Assigned task:
Repeat every entry in full. Match each line exactly.

Data shown:
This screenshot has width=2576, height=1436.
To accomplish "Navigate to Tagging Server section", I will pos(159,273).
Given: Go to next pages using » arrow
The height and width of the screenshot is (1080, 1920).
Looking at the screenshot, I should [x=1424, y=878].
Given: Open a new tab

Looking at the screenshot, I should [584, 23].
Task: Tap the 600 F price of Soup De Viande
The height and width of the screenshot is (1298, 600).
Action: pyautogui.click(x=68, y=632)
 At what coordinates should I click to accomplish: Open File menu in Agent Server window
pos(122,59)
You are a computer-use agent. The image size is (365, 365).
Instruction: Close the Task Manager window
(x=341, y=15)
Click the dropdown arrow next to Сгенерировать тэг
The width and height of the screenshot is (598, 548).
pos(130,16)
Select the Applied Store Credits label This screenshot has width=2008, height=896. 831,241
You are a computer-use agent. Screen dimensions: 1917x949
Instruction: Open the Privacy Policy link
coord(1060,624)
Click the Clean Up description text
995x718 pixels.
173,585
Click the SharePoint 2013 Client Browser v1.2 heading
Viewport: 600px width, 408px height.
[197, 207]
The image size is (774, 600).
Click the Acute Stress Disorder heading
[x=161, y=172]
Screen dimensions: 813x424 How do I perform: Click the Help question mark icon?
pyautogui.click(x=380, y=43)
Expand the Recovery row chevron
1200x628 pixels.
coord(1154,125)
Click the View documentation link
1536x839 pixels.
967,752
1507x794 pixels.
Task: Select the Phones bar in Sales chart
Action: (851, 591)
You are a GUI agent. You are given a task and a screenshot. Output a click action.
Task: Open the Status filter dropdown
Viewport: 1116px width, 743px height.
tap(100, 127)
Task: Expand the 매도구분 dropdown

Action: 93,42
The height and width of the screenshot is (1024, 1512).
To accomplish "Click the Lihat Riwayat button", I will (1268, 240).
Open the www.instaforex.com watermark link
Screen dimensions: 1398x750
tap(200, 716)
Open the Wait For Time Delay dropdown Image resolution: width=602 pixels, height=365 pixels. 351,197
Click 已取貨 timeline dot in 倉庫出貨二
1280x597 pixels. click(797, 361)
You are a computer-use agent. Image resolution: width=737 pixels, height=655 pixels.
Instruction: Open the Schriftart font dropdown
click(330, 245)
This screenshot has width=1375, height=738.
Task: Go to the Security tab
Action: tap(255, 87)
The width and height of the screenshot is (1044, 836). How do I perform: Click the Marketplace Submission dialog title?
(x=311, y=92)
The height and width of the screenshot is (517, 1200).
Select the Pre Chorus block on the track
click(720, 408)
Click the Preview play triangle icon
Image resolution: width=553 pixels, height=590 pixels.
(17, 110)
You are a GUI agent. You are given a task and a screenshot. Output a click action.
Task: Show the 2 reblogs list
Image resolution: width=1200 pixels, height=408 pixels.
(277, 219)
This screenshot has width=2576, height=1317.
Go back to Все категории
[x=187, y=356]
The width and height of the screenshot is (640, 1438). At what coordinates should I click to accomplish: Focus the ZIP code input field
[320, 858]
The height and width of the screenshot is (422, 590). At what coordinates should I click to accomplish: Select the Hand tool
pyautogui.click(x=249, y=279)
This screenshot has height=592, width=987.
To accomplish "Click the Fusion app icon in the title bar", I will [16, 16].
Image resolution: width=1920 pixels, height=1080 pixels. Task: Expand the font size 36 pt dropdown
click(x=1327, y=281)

Answer for the task:
This screenshot has width=2576, height=1436.
To accomplish "Navigate to Tagging Server section", I will pos(159,273).
Given: Go to next pages using » arrow
The height and width of the screenshot is (1080, 1920).
Looking at the screenshot, I should [x=1424, y=878].
Given: Open a new tab

Looking at the screenshot, I should [584, 23].
Task: Tap the 600 F price of Soup De Viande
The height and width of the screenshot is (1298, 600).
Action: pyautogui.click(x=68, y=632)
 At what coordinates should I click to accomplish: Open File menu in Agent Server window
pos(122,59)
You are a computer-use agent. The image size is (365, 365).
Instruction: Close the Task Manager window
(x=341, y=15)
Click the dropdown arrow next to Сгенерировать тэг
The width and height of the screenshot is (598, 548).
pos(130,16)
Select the Applied Store Credits label This screenshot has width=2008, height=896. 831,241
You are a computer-use agent. Screen dimensions: 1917x949
Instruction: Open the Privacy Policy link
coord(1060,624)
Click the Clean Up description text
995x718 pixels.
173,585
Click the SharePoint 2013 Client Browser v1.2 heading
Viewport: 600px width, 408px height.
[197, 207]
The image size is (774, 600).
Click the Acute Stress Disorder heading
[x=161, y=172]
Screen dimensions: 813x424 How do I perform: Click the Help question mark icon?
pyautogui.click(x=380, y=43)
Expand the Recovery row chevron
1200x628 pixels.
coord(1154,125)
Click the View documentation link
1536x839 pixels.
967,752
1507x794 pixels.
Task: Select the Phones bar in Sales chart
Action: (851, 591)
You are a GUI agent. You are given a task and a screenshot. Output a click action.
Task: Open the Status filter dropdown
Viewport: 1116px width, 743px height.
tap(100, 127)
Task: Expand the 매도구분 dropdown

Action: 93,42
The height and width of the screenshot is (1024, 1512).
To accomplish "Click the Lihat Riwayat button", I will (1268, 240).
Open the www.instaforex.com watermark link
Screen dimensions: 1398x750
tap(200, 716)
Open the Wait For Time Delay dropdown Image resolution: width=602 pixels, height=365 pixels. 351,197
Click 已取貨 timeline dot in 倉庫出貨二
1280x597 pixels. click(797, 361)
You are a computer-use agent. Image resolution: width=737 pixels, height=655 pixels.
Instruction: Open the Schriftart font dropdown
click(330, 245)
This screenshot has width=1375, height=738.
Task: Go to the Security tab
Action: tap(255, 87)
The width and height of the screenshot is (1044, 836). How do I perform: Click the Marketplace Submission dialog title?
(x=311, y=92)
The height and width of the screenshot is (517, 1200).
Select the Pre Chorus block on the track
click(720, 408)
Click the Preview play triangle icon
Image resolution: width=553 pixels, height=590 pixels.
(17, 110)
You are a GUI agent. You are given a task and a screenshot. Output a click action.
Task: Show the 2 reblogs list
Image resolution: width=1200 pixels, height=408 pixels.
(277, 219)
This screenshot has width=2576, height=1317.
Go back to Все категории
[x=187, y=356]
The width and height of the screenshot is (640, 1438). At what coordinates should I click to accomplish: Focus the ZIP code input field
[320, 858]
The height and width of the screenshot is (422, 590). At what coordinates should I click to accomplish: Select the Hand tool
pyautogui.click(x=249, y=279)
This screenshot has height=592, width=987.
To accomplish "Click the Fusion app icon in the title bar", I will [16, 16].
Image resolution: width=1920 pixels, height=1080 pixels. Task: Expand the font size 36 pt dropdown
click(x=1327, y=281)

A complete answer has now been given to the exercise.